Instructions for the task:
Convert the entries, from the first line up to and including the line with "Privacy Policy (135, 99)", into a Markdown table with the columns Row and Line. Put one line per row with its number, and skip any blank lines.

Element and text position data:
=======
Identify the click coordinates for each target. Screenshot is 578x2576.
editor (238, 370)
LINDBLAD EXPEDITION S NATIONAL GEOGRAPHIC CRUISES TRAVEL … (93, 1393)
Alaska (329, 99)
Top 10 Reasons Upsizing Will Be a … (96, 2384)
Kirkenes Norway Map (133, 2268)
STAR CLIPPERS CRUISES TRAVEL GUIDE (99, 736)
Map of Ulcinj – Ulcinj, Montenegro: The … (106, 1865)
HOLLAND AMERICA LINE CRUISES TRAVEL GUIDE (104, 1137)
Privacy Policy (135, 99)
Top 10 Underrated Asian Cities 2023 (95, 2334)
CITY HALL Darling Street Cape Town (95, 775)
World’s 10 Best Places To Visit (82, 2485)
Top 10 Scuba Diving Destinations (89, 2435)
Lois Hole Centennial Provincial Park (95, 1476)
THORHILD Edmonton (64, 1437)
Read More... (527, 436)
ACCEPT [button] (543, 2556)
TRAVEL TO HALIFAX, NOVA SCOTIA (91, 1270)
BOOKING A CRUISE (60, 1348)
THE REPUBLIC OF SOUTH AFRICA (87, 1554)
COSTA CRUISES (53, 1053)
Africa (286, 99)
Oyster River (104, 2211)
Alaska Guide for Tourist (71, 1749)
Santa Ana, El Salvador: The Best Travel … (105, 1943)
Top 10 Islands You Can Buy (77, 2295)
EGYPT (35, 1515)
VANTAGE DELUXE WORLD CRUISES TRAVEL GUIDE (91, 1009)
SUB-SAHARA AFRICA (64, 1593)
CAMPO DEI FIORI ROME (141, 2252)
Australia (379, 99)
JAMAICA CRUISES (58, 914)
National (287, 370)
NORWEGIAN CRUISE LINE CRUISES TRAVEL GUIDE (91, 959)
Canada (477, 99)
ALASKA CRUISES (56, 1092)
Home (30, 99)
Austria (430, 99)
=======
Exercise response:
| Row | Line |
|---|---|
| 1 | Identify the click coordinates for each target. Screenshot is 578x2576. |
| 2 | editor (238, 370) |
| 3 | LINDBLAD EXPEDITION S NATIONAL GEOGRAPHIC CRUISES TRAVEL … (93, 1393) |
| 4 | Alaska (329, 99) |
| 5 | Top 10 Reasons Upsizing Will Be a … (96, 2384) |
| 6 | Kirkenes Norway Map (133, 2268) |
| 7 | STAR CLIPPERS CRUISES TRAVEL GUIDE (99, 736) |
| 8 | Map of Ulcinj – Ulcinj, Montenegro: The … (106, 1865) |
| 9 | HOLLAND AMERICA LINE CRUISES TRAVEL GUIDE (104, 1137) |
| 10 | Privacy Policy (135, 99) |